- EXERCISE DETAILS -
Please retype the entries that follow exactly as they are, leaving the images behind.
** EXERCISE DATA follows **
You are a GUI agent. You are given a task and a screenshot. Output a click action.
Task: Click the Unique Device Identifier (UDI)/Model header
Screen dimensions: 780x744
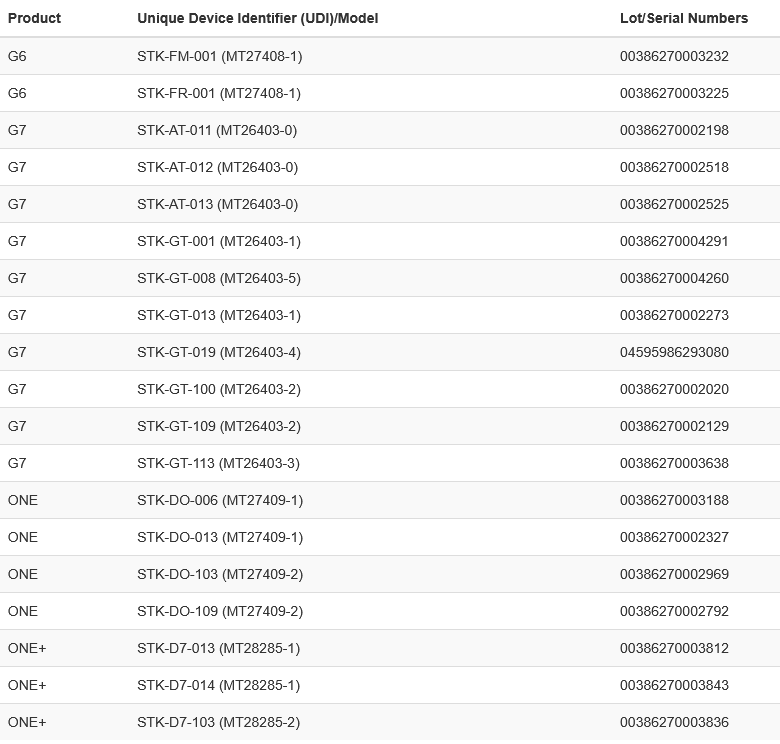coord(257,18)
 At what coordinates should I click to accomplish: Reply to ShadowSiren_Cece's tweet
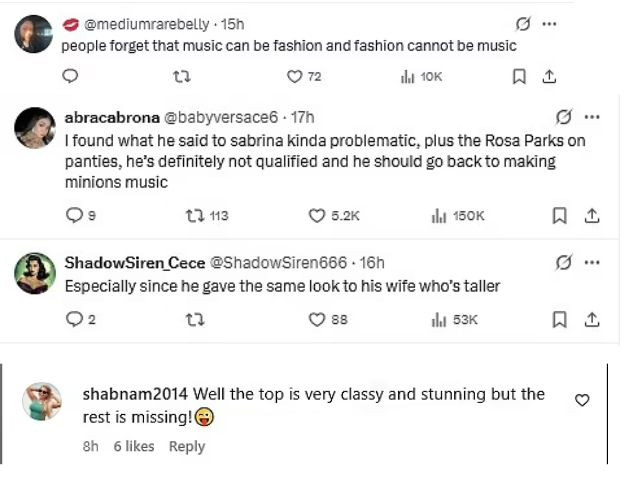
** End of EXERCISE DATA **
- WRITTEN REPLY -
You are a GUI agent. You are given a task and a screenshot. Output a click action.
Task: Click the Unique Device Identifier (UDI)/Model header
Screen dimensions: 780x744
coord(257,18)
 At what coordinates should I click to accomplish: Reply to ShadowSiren_Cece's tweet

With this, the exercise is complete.